W3C home > Mailing lists > Public > www-multimodal@w3.org > August 2007

Re: emma:node anchoring on signal time axis

From: JOHNSTON, MICHAEL J (MICHAEL J) <johnston@research.att.com>
Date: Mon, 13 Aug 2007 16:33:38 -0400
Message-ID: <0C50B346CAD5214EA8B5A7C0914CF2A45CFCAA@njfpsrvexg3.research.att.com>
To: <www-multimodal@w3.org>, "Paolo Martini" <paolo.martini.relex@chello.be>
Dear Paolo Martini, 

 

Thanks again for your detailed comments on the EMMA specification.

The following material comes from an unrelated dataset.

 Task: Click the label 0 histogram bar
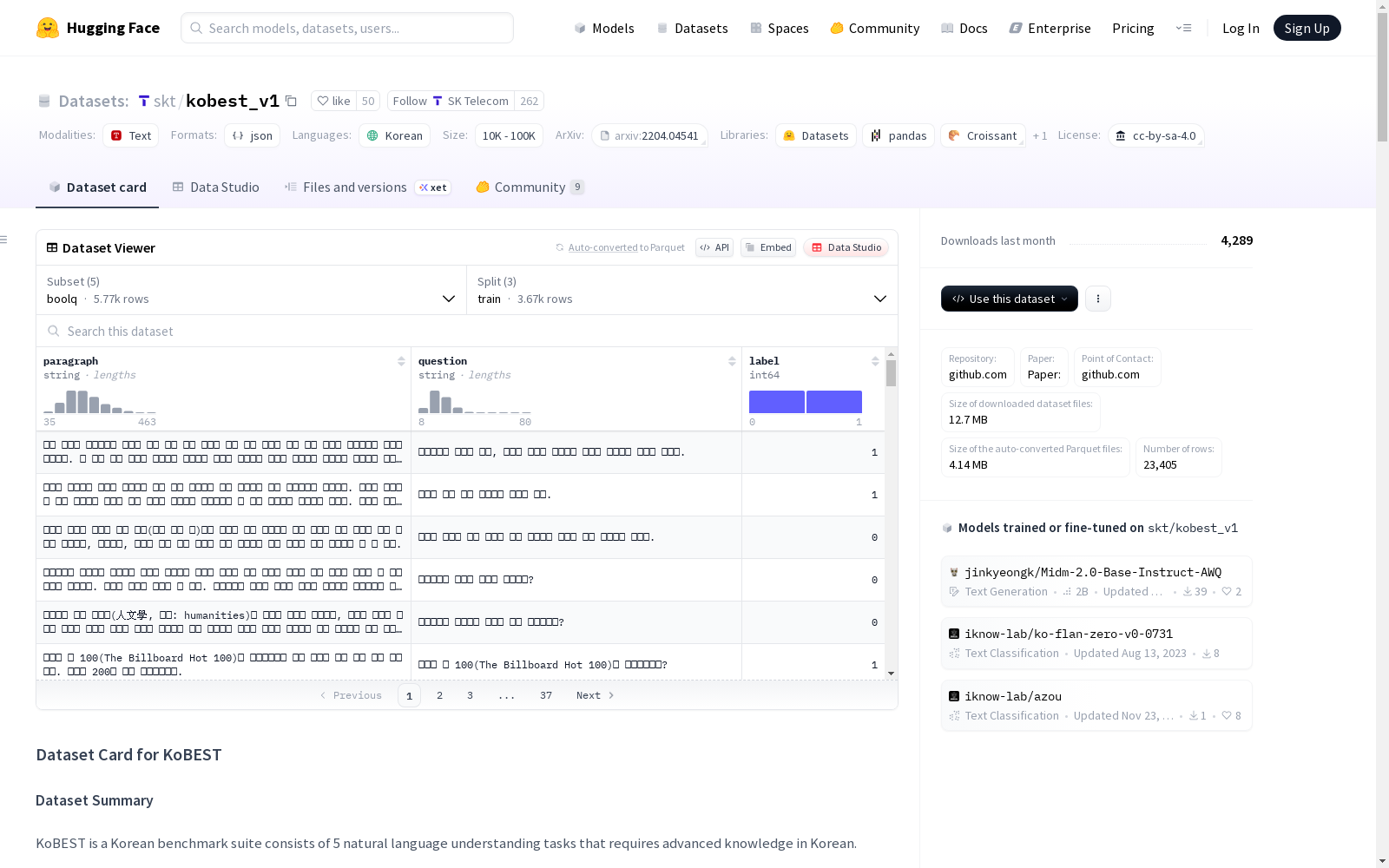point(776,402)
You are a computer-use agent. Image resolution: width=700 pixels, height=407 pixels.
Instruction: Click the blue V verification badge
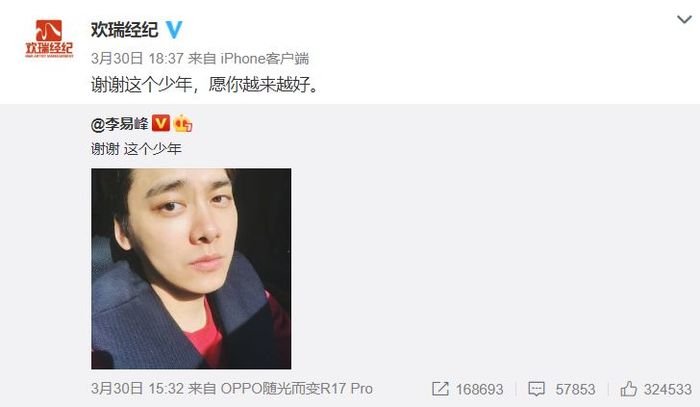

Your suggestions are particularly thoughtful and valuable and so to the

extent possible we will incorporate these suggestions into the current

draft of the specification, even though they fall outside the official
last call period.

 

Regarding your comments on the language of the scope statement in

Section 1:

 

>>  1. Is "composed inputs" the same of "composite input" defined in the
Terminology? 

>>  The language is focussed on annotating single inputs from users,
which may be 

>>  either from a single mode or a composite input combining 

>>  information from multiple modes, as opposed to information that
might have been 

>>  collected over multiple turns of a dialog. The language provides a
set of elements 

>>  and attributes that are focused on enabling annotations 

>>  on user inputs and interpretations of those inputs. 

>> 

>>  2. Following the Terminology at 1.2, "interpretation" appears to be
signified 

>>  and "user input" the signifier. "annotation" seems to be used a bit
ambiguously: 

>>  it is my understanding that the common significance of "annotation"
is the association

>>  - act or product of the act - of content, at any 'meta-' level, to a
region of a signal. 

>>  "accurately representing annotations on the input interpretations"
seems therefore to 

>>  refer to content associated to the signified (as indeed do
attributes like emma:cost,

>>  emma:process, etc.). Nevertheless, EMMA seems to provide also a way
to represent the 

>>  interpretation itself - mainly with literals - besides being open to
include any 

>>  application specific representation, but it is not clear if it is an
accessory 

>>  function or a foundation one. Together with "Interpretations of user
input are said to

>>  be derived from that input, and higher levels interpretations may be
derived from lower

>>  level ones. EMMA allows you to reference the user input or
interpretation a given 

>>  interpretation was derived from", the issue becomes even more
evident when comparing

>>  the expressive power of emma:interpretation and emma:arc to
represent alternative 

>>  interpretations (as advertised in "Lattices provide a compact
representation of large

>>  lists of possible recognition results or interpretations"): 

>>  - an emma:interpretation has an "id" while an emma:arc needs "from",
"to" and the 

>>  signified to be identified (i.e. difficult reification of emma:arcs)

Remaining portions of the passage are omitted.